Impianto Eni in Basilicata, nella falda veleni oltre 2mila volte i limiti

03/06/2017 di Redazione

I dati depositati dall’Eni e resi pubblici dalla Regione Basilicata confermano l’allarme per l’inquinamento in provincia di Potenza legato al centro per il trattamento del petrolio nel territorio di Viggiano (Cova). L’impianto della compagnia italiana avrebbe contaminato acqua e suolo. Nel dettaglio, un documento del colosso italiano sulle fuoriuscite dai serbatoi (nell’area del centro oli tra agosto e novembre 2016 erano finiti 6mila metri quadrati di greggio) parla di un livello di benzene 2mila volte più alto del consentito. Scrivono Antonio Massari e Mariateresa Totaro sul Fatto Quotidiano:

Il 28 marzo scorso veniva rilevato un livello di benzene nelle aree esterne al Centro Olio dell’Eni di Viggiano (Cova) 2.380 volte superiore la soglia consentita. Soglia che invece il primo marzo, nell’area interna all’impianto, superava ben 19 mila volte i limiti. Parliamo di un’area di circa 6 mila metri quadri, grande quasi come un campo da calcio. È in quest’area che, da uno dei serbatoi – come denunciato dal Fatto e da Striscia la Notizia – tra agosto e novembre 2016 fuoriuscirono 400 tonnellate di greggio. Di queste, fa sapere l’azienda, 280 sarebbero state recuperate. Ma i danni restano.

IMPIANTO ENI A VIGGIANO, VELENI NELLA FALDA

Le associazioni ambientaliste ora sono sul piede di guerra e denunciano una contaminazione di acqua e suolo in profondità. Spiegano ancora Massari e Totaro sul Fatto:

Sempre nel documento si legge come a inquinare acque e sottosuolo intorno al Cova ci sarebbe anche l’m,p-Xilene, un idrocarburo aromatico: in uno dei campionamenti risulta 39 volte la soglia, gli idrocarburi totali invece la superano di 5 volte. Le perforazioni nel sottosuolo attraverso cui viene monitorata la falda, fotografano una situazione preoccupante. A partire dai livelli di toluene. Nel comunicato si legge infatti che l’idrocarburo aromatico, classificato come sostanza nociva e facilmente infiammabile, supera di 20 volte i livelli consentiti (campione del 19 marzo). Anche Arpab –Agenzia regionale per l’Ambiente della Basilicata – dal 9 marzo al 15 aprile, rileva che i campioni delle acque sotterranee registrano un livello di manganese nelle aree esterne al Cova quasi 12 mila volte i limiti consentiti.

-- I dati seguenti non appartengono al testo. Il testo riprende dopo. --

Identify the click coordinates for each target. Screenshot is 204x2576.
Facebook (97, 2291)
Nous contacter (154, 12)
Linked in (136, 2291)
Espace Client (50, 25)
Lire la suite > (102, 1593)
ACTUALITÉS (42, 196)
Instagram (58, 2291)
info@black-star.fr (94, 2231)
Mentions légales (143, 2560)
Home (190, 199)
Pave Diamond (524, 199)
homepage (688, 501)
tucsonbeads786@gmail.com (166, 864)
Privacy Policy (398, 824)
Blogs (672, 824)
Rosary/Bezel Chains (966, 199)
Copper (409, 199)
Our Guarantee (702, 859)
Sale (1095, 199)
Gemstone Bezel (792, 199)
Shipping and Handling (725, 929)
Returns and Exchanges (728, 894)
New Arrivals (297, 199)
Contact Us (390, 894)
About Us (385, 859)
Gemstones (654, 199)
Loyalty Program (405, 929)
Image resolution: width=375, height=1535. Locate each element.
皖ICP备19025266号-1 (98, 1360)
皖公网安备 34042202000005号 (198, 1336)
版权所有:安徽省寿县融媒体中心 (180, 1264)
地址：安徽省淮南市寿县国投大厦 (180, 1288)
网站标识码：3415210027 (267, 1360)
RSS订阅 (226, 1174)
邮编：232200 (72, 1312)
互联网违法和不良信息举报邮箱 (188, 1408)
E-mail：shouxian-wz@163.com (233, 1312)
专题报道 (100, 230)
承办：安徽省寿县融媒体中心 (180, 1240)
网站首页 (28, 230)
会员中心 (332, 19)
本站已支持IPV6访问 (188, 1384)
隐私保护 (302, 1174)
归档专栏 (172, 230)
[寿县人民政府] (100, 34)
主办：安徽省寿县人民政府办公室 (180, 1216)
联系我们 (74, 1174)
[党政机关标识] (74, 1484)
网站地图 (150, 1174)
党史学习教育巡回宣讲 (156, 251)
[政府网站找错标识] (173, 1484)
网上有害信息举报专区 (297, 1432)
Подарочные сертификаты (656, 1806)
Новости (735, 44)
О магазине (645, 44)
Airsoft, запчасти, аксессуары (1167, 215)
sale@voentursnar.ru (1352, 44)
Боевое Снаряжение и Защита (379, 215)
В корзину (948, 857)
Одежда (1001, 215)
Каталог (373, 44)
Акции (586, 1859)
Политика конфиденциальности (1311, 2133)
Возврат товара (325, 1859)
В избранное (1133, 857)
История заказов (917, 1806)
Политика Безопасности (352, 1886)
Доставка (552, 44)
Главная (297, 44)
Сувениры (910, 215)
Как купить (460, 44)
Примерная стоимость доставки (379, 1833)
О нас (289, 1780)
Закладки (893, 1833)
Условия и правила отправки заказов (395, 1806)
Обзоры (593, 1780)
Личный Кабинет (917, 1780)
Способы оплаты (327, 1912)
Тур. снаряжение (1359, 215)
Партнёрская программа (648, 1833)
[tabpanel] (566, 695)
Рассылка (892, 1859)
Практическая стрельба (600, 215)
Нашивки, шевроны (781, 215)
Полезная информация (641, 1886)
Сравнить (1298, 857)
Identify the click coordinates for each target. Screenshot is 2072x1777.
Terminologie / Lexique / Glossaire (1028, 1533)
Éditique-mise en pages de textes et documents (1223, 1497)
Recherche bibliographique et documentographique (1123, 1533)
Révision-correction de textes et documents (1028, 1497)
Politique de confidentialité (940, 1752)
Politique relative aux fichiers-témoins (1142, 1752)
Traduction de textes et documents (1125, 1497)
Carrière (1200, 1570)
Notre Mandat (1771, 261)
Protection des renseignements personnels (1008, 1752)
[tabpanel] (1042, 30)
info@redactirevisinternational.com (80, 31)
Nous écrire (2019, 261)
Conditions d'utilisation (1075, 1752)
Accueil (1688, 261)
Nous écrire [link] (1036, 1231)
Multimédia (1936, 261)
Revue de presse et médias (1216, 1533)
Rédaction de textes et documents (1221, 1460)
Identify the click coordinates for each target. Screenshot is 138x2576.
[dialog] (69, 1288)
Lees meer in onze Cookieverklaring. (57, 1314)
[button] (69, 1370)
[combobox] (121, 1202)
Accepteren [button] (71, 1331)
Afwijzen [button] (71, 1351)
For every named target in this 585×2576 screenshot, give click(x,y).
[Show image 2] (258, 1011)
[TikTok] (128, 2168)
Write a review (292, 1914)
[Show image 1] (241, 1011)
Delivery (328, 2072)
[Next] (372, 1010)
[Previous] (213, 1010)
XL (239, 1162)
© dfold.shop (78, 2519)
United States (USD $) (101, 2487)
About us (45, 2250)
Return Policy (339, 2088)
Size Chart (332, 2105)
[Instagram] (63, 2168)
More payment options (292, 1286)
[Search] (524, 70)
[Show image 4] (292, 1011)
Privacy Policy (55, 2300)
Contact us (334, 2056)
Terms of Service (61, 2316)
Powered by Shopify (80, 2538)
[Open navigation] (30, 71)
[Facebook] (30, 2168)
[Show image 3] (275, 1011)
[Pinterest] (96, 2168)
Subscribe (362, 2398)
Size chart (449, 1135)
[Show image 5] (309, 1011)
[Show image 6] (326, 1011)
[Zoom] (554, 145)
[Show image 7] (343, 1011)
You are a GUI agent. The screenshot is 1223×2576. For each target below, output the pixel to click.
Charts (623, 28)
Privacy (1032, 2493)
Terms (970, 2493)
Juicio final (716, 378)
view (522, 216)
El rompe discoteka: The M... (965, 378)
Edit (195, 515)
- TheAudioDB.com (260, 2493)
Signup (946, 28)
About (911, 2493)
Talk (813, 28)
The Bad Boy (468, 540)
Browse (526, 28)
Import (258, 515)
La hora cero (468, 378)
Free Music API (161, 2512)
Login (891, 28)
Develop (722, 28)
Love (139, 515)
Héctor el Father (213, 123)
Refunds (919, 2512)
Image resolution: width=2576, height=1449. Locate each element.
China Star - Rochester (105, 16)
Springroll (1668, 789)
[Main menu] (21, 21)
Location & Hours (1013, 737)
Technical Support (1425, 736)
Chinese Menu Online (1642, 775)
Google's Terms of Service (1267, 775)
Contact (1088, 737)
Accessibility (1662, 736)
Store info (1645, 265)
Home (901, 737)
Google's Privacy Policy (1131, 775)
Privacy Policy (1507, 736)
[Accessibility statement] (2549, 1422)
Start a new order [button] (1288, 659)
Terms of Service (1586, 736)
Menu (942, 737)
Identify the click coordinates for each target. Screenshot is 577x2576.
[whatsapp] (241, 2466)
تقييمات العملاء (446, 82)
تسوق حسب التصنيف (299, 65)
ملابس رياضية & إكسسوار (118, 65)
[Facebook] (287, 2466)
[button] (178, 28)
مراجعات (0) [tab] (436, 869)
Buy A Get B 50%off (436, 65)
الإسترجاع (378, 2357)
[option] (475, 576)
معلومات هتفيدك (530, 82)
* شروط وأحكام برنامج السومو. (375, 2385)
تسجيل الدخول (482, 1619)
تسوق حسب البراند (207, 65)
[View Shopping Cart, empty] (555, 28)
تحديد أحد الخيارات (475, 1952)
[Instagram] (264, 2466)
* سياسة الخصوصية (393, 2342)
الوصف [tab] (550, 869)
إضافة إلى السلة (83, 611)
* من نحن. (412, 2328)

Nello stesso punto gli idrocarburi, invece, superano di 9.800 volte la soglia.

Il Cova è fermo dal 18 aprile, dopo una delibera della giunta regionale lucana, a fronte di «inadempienze» e «ritardi» dell’Eni. Secondo la compagnia «i dati riportati sono superati» e le concentrazioni dei contaminanti «in drastica diminuzione» l’m,p_Xilene si sarebbe ridotto del 98% al primo aprile). La compagnia fa sapere anche che «non si e verificata alcuna contaminazione di falde acquifere al di fuori dell’area industriale grazie alle barriere idrauliche e all’efficacia degli interventi realizzati».